| Task to complete |
Nothing but the lines from the one with "The image size" through the end of the listing should be reproduced, each exactly and with pictures omitted.

++++++++++++++++++++

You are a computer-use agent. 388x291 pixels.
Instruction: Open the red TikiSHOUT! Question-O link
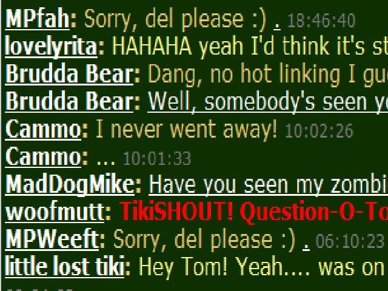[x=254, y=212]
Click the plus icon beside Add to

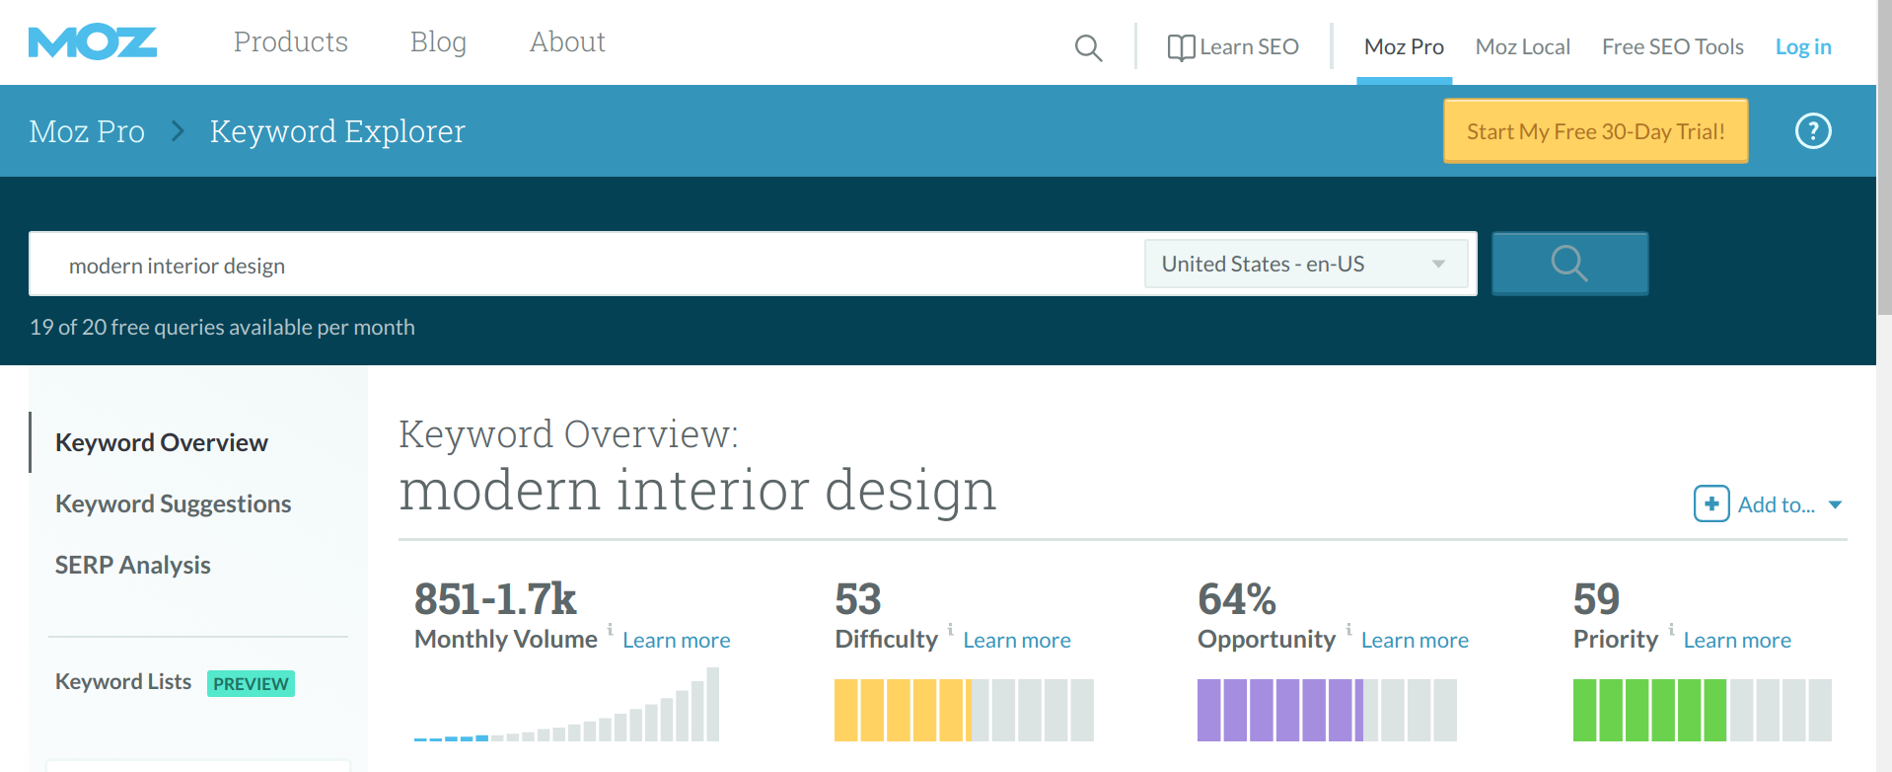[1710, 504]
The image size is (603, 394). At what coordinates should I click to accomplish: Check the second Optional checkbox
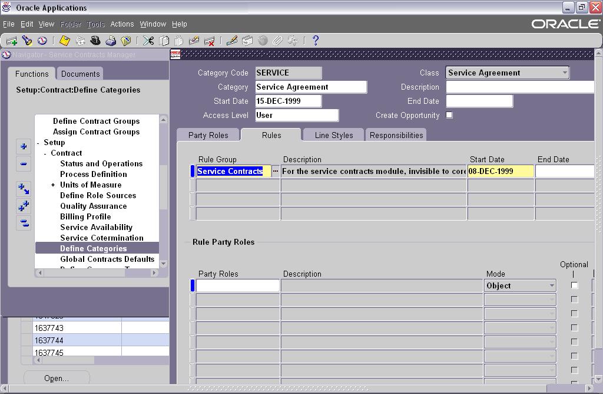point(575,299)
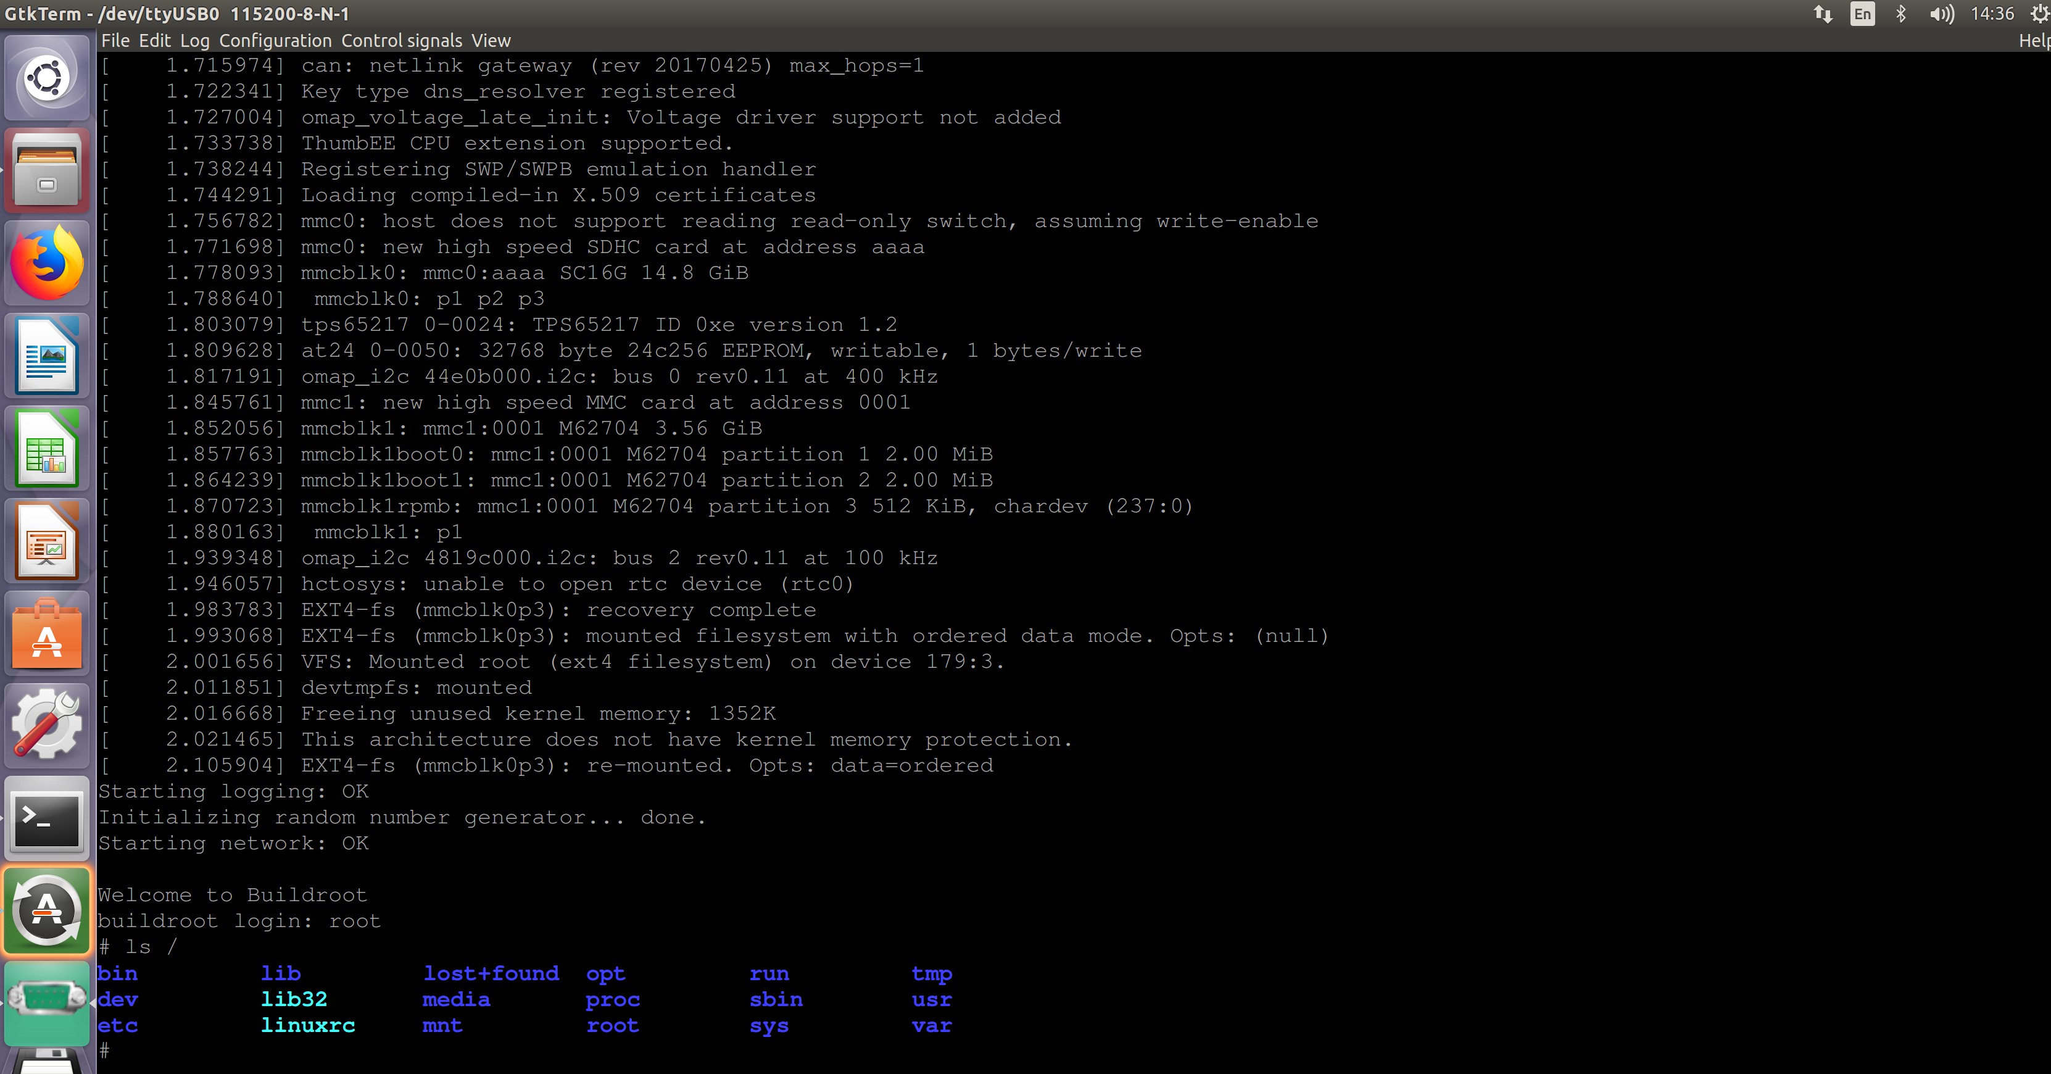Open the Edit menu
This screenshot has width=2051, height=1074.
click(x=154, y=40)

++++++++++++++++++++

| Exercise response |
The image size is (603, 394). At what coordinates should I click to accomplish: Check the second Optional checkbox
point(575,299)
Open the Edit menu
This screenshot has width=2051, height=1074.
click(x=154, y=40)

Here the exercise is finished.